### Material provided
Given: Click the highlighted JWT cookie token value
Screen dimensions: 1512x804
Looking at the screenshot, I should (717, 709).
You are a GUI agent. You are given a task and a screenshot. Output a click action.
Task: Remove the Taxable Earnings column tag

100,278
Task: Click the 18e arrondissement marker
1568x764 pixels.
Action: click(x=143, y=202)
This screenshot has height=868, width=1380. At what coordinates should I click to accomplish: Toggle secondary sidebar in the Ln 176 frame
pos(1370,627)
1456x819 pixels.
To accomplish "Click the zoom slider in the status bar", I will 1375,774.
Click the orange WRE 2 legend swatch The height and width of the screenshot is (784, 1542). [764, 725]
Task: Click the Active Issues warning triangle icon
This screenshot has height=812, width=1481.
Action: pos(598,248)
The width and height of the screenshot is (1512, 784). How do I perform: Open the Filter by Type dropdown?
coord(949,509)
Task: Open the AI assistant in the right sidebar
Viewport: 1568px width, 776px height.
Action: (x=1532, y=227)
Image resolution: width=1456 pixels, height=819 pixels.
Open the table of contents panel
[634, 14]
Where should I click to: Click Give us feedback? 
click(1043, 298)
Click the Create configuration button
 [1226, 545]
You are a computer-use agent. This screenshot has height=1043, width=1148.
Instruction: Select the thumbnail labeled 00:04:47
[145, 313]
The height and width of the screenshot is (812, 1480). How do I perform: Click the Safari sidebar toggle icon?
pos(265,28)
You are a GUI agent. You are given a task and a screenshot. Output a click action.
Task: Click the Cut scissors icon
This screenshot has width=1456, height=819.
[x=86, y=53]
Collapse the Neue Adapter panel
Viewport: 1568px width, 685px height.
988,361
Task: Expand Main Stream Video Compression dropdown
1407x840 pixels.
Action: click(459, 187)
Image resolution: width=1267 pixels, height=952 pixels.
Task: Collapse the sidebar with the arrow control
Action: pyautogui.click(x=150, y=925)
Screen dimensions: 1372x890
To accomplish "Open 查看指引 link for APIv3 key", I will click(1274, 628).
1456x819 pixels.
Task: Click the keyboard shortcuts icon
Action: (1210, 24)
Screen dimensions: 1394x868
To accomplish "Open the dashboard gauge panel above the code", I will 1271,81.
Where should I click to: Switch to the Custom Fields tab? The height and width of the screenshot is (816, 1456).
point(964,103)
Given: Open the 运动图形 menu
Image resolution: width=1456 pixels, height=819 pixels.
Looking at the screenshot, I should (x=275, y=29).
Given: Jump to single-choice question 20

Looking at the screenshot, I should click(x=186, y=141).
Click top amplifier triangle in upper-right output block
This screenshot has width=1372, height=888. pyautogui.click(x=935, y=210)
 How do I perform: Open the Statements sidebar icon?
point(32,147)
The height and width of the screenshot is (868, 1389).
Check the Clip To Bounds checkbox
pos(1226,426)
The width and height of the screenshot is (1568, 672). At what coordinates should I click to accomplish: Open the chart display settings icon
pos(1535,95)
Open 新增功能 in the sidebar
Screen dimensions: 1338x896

### What the task requires
Every line of the material above must be set down again exactly.

### Response to this exercise
Given: Click the highlighted JWT cookie token value
Screen dimensions: 1512x804
Looking at the screenshot, I should (717, 709).
You are a GUI agent. You are given a task and a screenshot. Output a click action.
Task: Remove the Taxable Earnings column tag

100,278
Task: Click the 18e arrondissement marker
1568x764 pixels.
Action: click(x=143, y=202)
This screenshot has height=868, width=1380. At what coordinates should I click to accomplish: Toggle secondary sidebar in the Ln 176 frame
pos(1370,627)
1456x819 pixels.
To accomplish "Click the zoom slider in the status bar", I will 1375,774.
Click the orange WRE 2 legend swatch The height and width of the screenshot is (784, 1542). [764, 725]
Task: Click the Active Issues warning triangle icon
This screenshot has height=812, width=1481.
Action: pos(598,248)
The width and height of the screenshot is (1512, 784). How do I perform: Open the Filter by Type dropdown?
coord(949,509)
Task: Open the AI assistant in the right sidebar
Viewport: 1568px width, 776px height.
Action: (x=1532, y=227)
Image resolution: width=1456 pixels, height=819 pixels.
Open the table of contents panel
[634, 14]
Where should I click to: Click Give us feedback? 
click(1043, 298)
Click the Create configuration button
 [1226, 545]
You are a computer-use agent. This screenshot has height=1043, width=1148.
Instruction: Select the thumbnail labeled 00:04:47
[145, 313]
The height and width of the screenshot is (812, 1480). How do I perform: Click the Safari sidebar toggle icon?
pos(265,28)
You are a GUI agent. You are given a task and a screenshot. Output a click action.
Task: Click the Cut scissors icon
This screenshot has width=1456, height=819.
[x=86, y=53]
Collapse the Neue Adapter panel
Viewport: 1568px width, 685px height.
988,361
Task: Expand Main Stream Video Compression dropdown
1407x840 pixels.
Action: click(459, 187)
Image resolution: width=1267 pixels, height=952 pixels.
Task: Collapse the sidebar with the arrow control
Action: pyautogui.click(x=150, y=925)
Screen dimensions: 1372x890
To accomplish "Open 查看指引 link for APIv3 key", I will click(1274, 628).
1456x819 pixels.
Task: Click the keyboard shortcuts icon
Action: (1210, 24)
Screen dimensions: 1394x868
To accomplish "Open the dashboard gauge panel above the code", I will 1271,81.
Where should I click to: Switch to the Custom Fields tab? The height and width of the screenshot is (816, 1456).
point(964,103)
Given: Open the 运动图形 menu
Image resolution: width=1456 pixels, height=819 pixels.
Looking at the screenshot, I should (x=275, y=29).
Given: Jump to single-choice question 20

Looking at the screenshot, I should click(x=186, y=141).
Click top amplifier triangle in upper-right output block
This screenshot has width=1372, height=888. pyautogui.click(x=935, y=210)
 How do I perform: Open the Statements sidebar icon?
point(32,147)
The height and width of the screenshot is (868, 1389).
Check the Clip To Bounds checkbox
pos(1226,426)
The width and height of the screenshot is (1568, 672). At what coordinates should I click to accomplish: Open the chart display settings icon
pos(1535,95)
Open 新增功能 in the sidebar
Screen dimensions: 1338x896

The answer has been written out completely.